EXTRAIT DU DOCUMENT:
---
En Chine, ils étaient principalement utilisés pour interdire de sortir de chez soi. Un point important est que leur coût est faible comparé aux armes comme les avions de chasse, les chars ou les porte-avions. Cela change les choix budgétaires à faire par rapport au budget militaire.

L’usage militaire des pagers, qui dans les années 2000 représentaient un usage privé, cf. ci-dessous la photo de deux pagers en 1997 en Chine, à Guangzhou, représente maintenant un moyen de désorganiser le système de communication et de logistique des adversaires. Cet usage rejoint l’analyse de l’historien britannique Philipps Payson O’Brien qui dans son livre How The War Was Won, de 2015, montre que la dernière guerre mondiale n’a pas été gagnée grâce aux grandes batailles comme El Alamein ou Stalingrad, mais par la désorganisation du système logistique d’approvisionnement des industries de l’armement en empêchant la fabrication de chars et d’avions.

Le piégeage des pagers et des walkie-talkies au Liban désorganise toute la logistique de communication du Hezbollah, tout en limitant l’engagement d’homme sur le terrain.
---
[Entrées tirées d'une collection]
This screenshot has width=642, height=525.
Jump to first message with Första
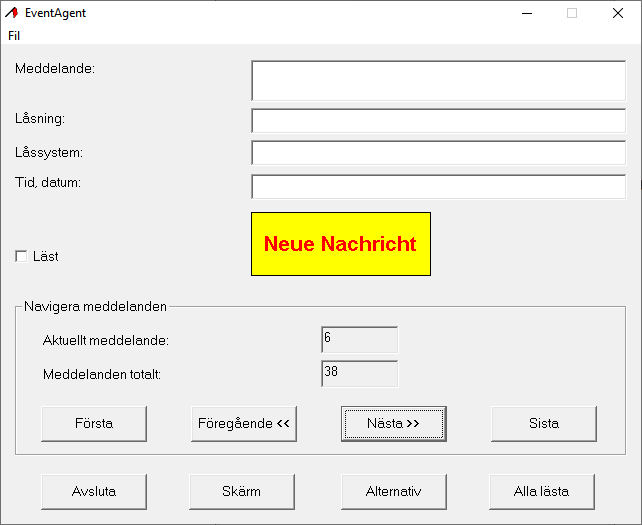pos(94,423)
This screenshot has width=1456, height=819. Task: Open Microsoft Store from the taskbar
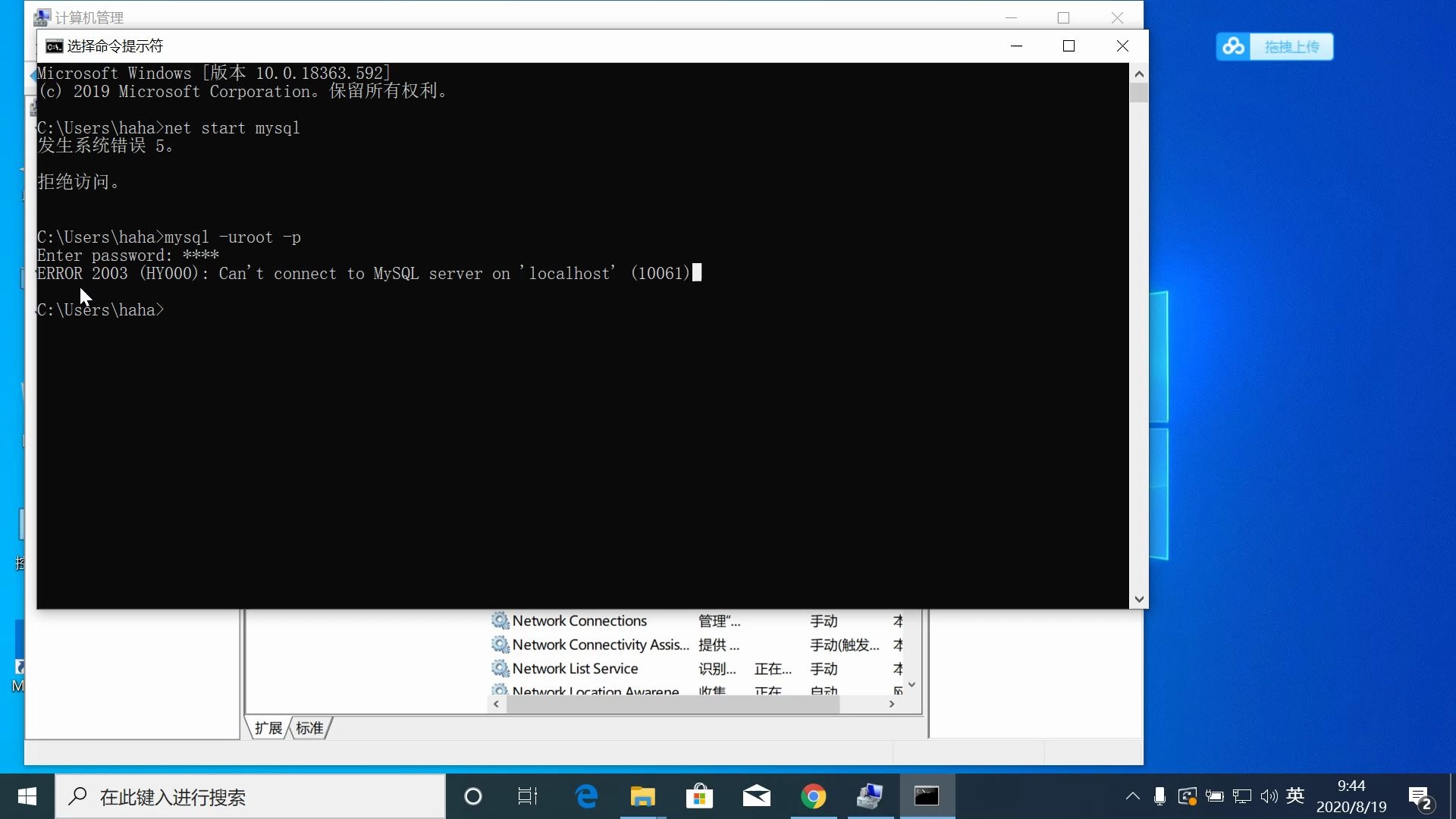(699, 796)
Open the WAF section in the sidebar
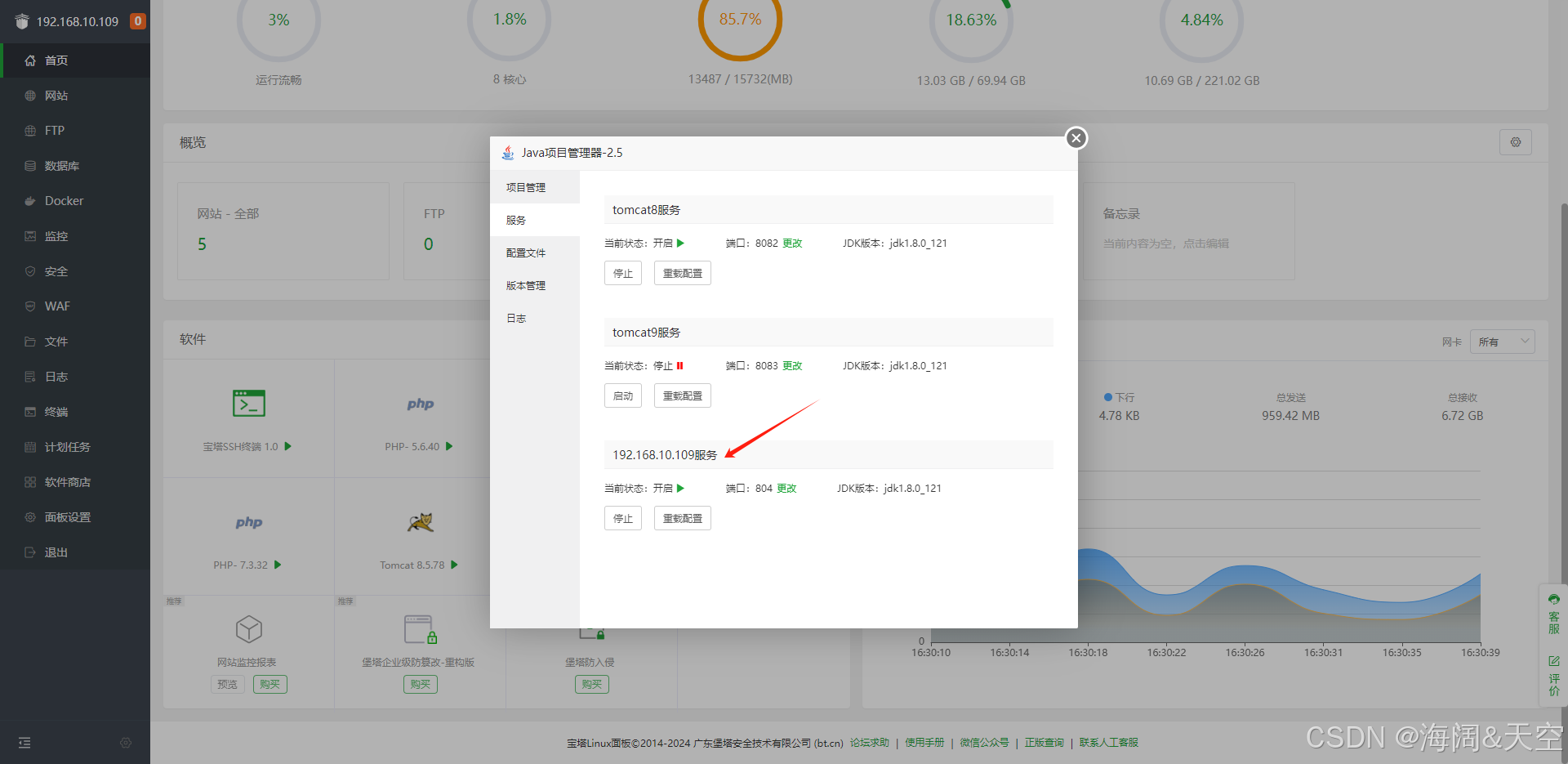This screenshot has width=1568, height=764. tap(57, 306)
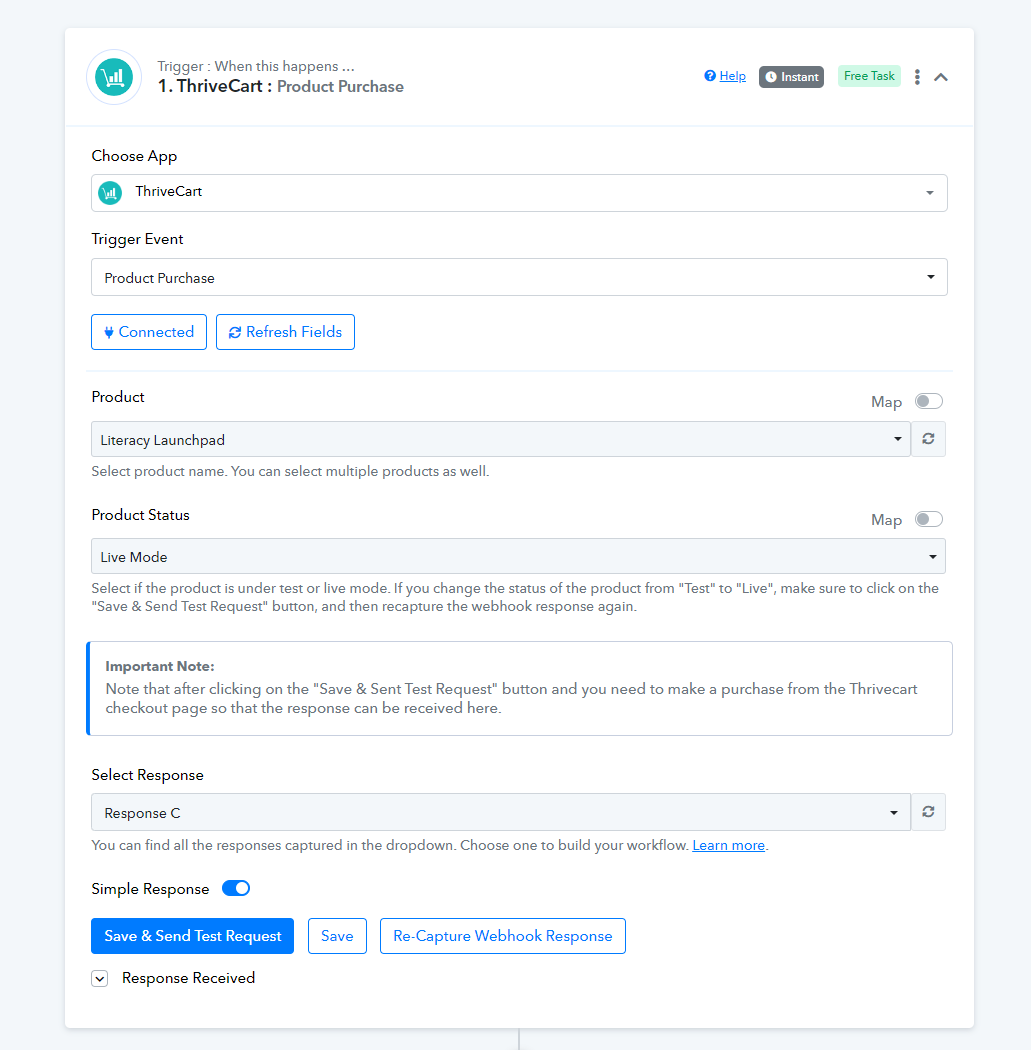Click the ThriveCart trigger logo icon
Image resolution: width=1031 pixels, height=1050 pixels.
coord(114,77)
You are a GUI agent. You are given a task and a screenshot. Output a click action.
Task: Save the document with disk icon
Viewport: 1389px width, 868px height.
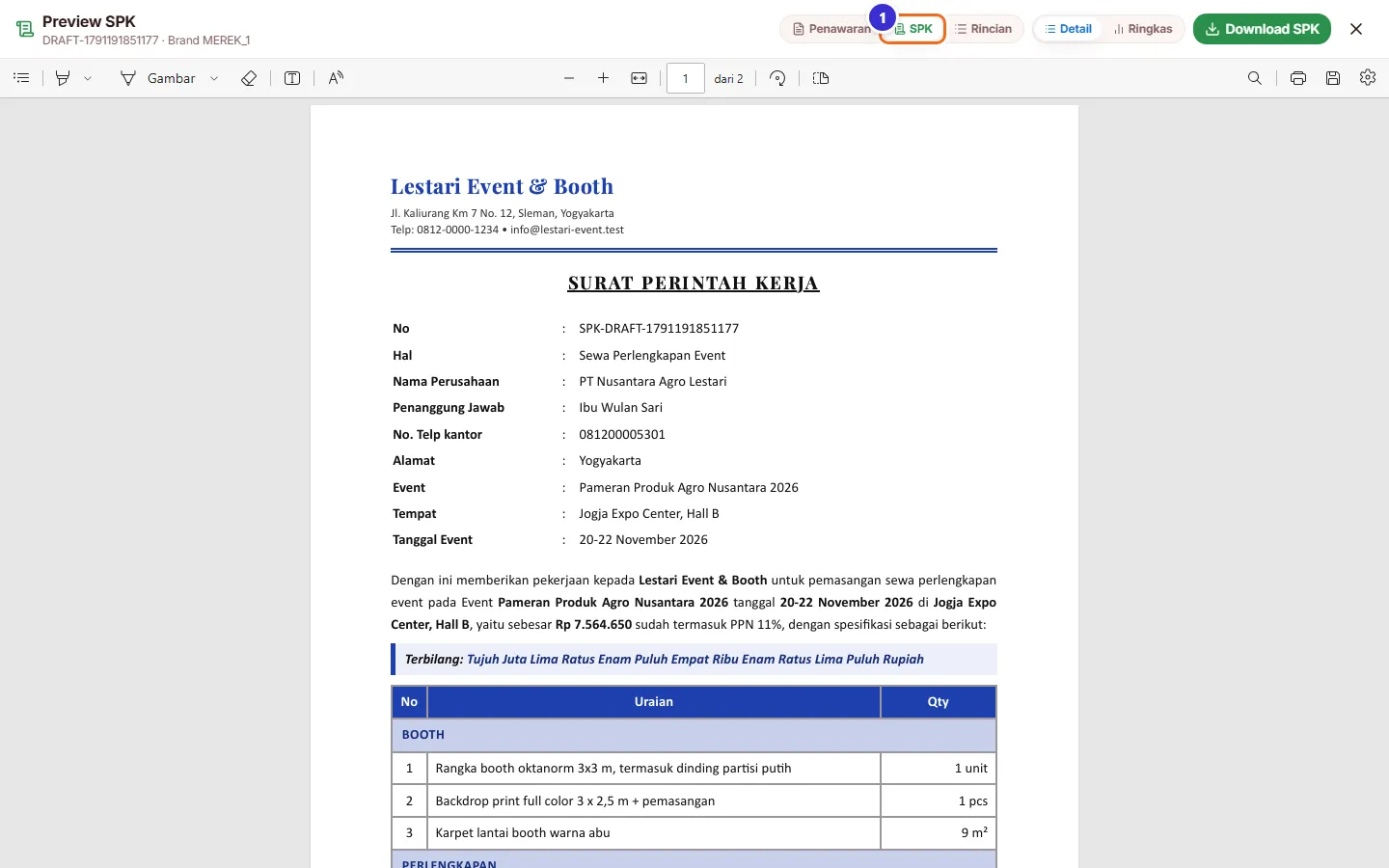click(1333, 78)
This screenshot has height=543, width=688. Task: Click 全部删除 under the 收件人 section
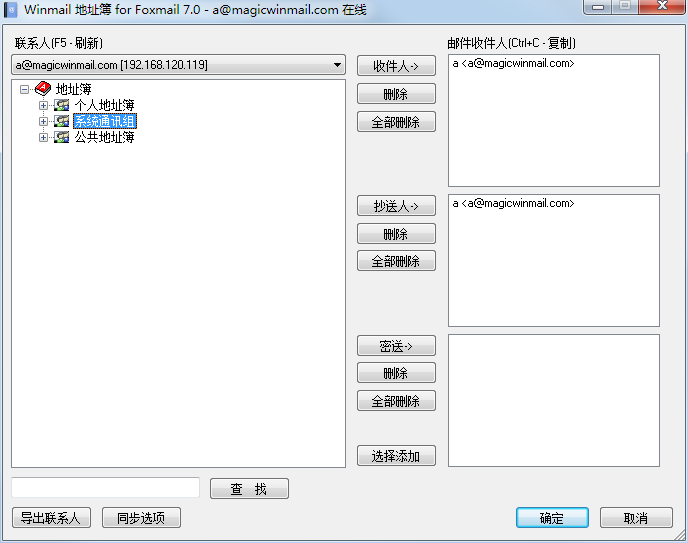[396, 121]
---
CONSIGNES:
**a.** D'après l'extrait sur l'usage militaire des pagers, dans quelle ville chinoise ont été photographiés les deux pagers de 1997 ?
**b.** Transformez en tableau Markdown à deux colonnes, « Numéro » et « Ligne », la partie de la liste qui commence à la ligne contenant « This screenshot has height=543, width=688. » et se termine à la fin de la liste, bornes comprises. Omettez les lignes vides et les images.
La liste n'a aucun lien avec l'extrait.

RÉPONSES:
**a.** À Guangzhou.

**b.**
| Numéro | Ligne |
|---|---|
| 1 | This screenshot has height=543, width=688. Task: Click 全部删除 under the 收件人 section |
| 2 | [396, 121] |